Strengths and limitations

The prospective design, large sample size and the long follow-up period are major strengths of the present study. The MDC cohort consists of middle-aged to elderly men and women and thus generalizability of our findings to other age groups is uncertain. To reduce misclassification and recall bias our analytical sample excluded individuals with self-reported food habit change in the past (indicting potentially unstable food habits over time), potential energy misreporters and clinical conditions thought to affect food choices (i.e. diabetes diagnosis and previous cardiovascular event). The study sample was after these exclusions similar to the MDC cohort in regard to lifestyle characteristics and dietary intakes. Also, the frequency of deaths and distribution of causes of death among men and women in the study sample were similar to those in the MDC cohort, indicating that no major selection bias occurred based on the exclusions made. The associations seen were however slightly strengthened after the exclusion of these individuals, highlighting the importance of this type of sensitivity analysis when dealing with self-reported dietary data. Further advantages of the present study are the high relative validity of the modified diet history method used in the MDC study in comparison to other methods used in similar population-based studies( 32 ). Also, another major strength is the use of high-quality national registry data on vital status and underlying cause of death with high reliability and virtually no loss to follow-up. The DQI-SNR has not been previously applied in studies relating this dietary pattern with disease outcomes. Although the DQI-SNR is a relatively crude measure of adherence to the Swedish dietary recommendations, the development study( 14 ) suggests that qualitative differences in diet are associated with DQI-SNR score. These results are further confirmed here. It would however be premature to conclude that the observed inverse association between DQI-SNR and mortality is causal. Given the observational nature of our study, the possibility that the DQI-SNR is a surrogate for some unknown, poorly measured or inadequately controlled determinant of mortality cannot be ruled out.

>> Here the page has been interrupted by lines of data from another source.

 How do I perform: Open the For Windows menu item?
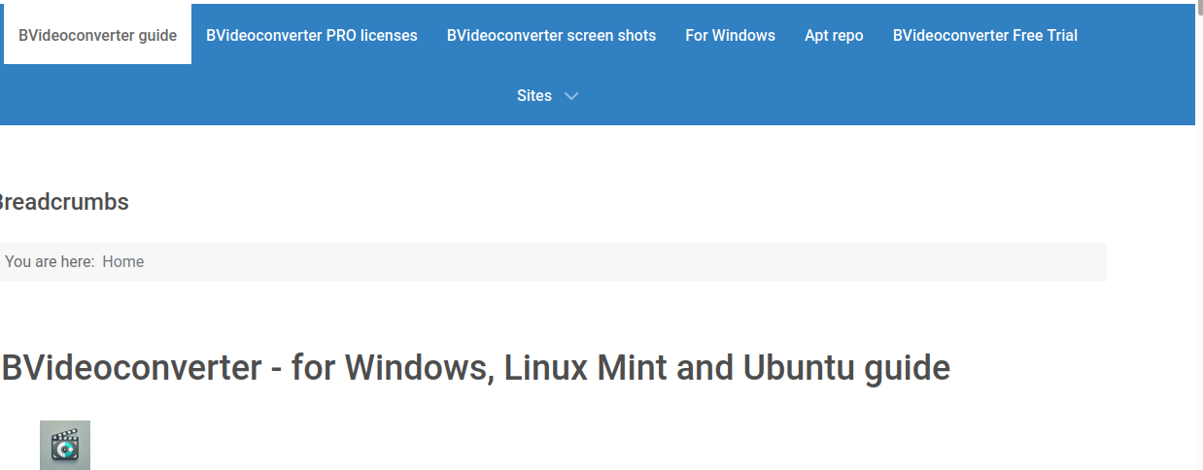click(730, 35)
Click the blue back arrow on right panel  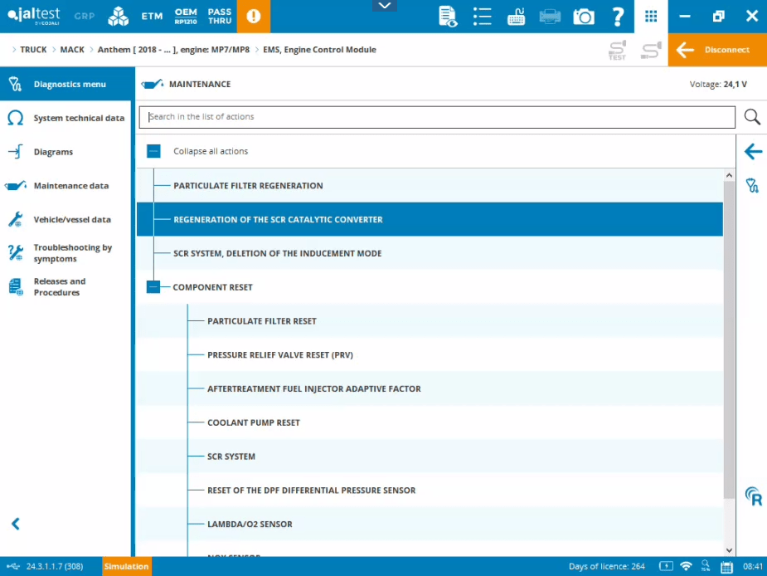(x=753, y=151)
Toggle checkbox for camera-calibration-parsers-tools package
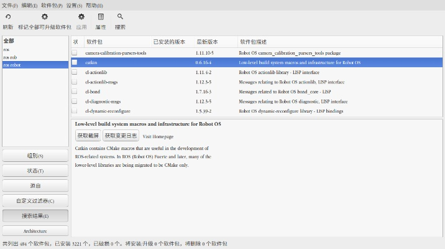 click(x=75, y=54)
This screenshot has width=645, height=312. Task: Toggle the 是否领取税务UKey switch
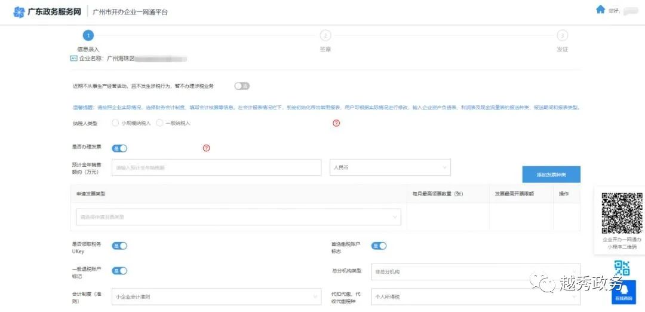coord(119,246)
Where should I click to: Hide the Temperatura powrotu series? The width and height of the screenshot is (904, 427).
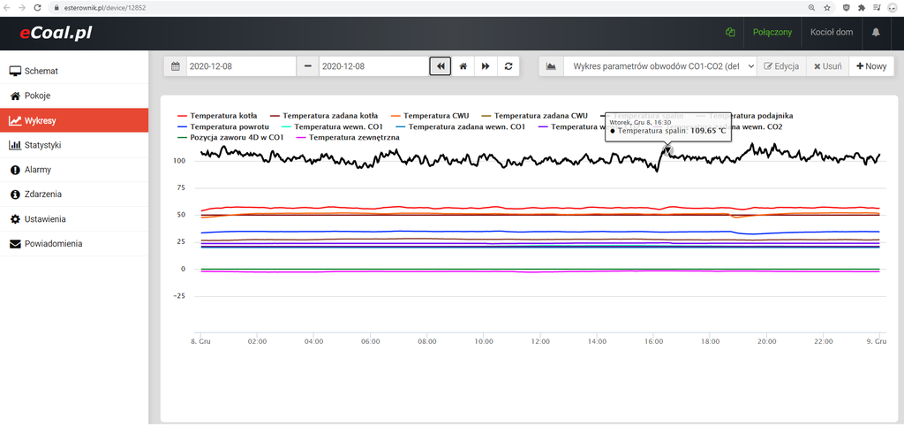(x=222, y=126)
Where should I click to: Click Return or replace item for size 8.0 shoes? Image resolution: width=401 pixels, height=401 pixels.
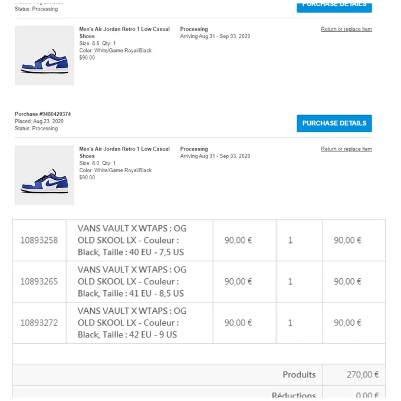[x=346, y=149]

Although we controlled for the most important risk factors for mortality, we cannot dismiss the possibility of residual confounding.

Conclusions

The scoring model used for dietary indices may have a significant impact on observed associations with disease outcomes. The rationale for choice of scoring model should be included in studies investigating the association between dietary indices and disease. Our observations also indicate that a dietary pattern similar to the current dietary recommendations is effective in increasing longevity among middle-aged to elderly men and women of a population-based cohort. However, since compliance with some recommendations was poor in this cohort, the health benefit might potentially be substantial if complete adherence was achieved.

Acknowledgements

The study was funded by the Swedish Heart–Lung Foundation, the Ernhold Lundström Foundation, Region Skåne and Skåne University Hospital. None of the authors has any personal or financial conflict of interest. I.D. and E.W. designed the study. I.D. performed all statistical analyses, wrote the paper and had primary responsibility for the final content. B.G., B.H. and E.W. provided suggestions and feedback on statistical analysis and helped interpret results and review the manuscript. E.S., P.W., M.P., J.H. and J.N. participated in interpretation of results and reviewing of the manuscript. All authors have read and approved the final manuscript.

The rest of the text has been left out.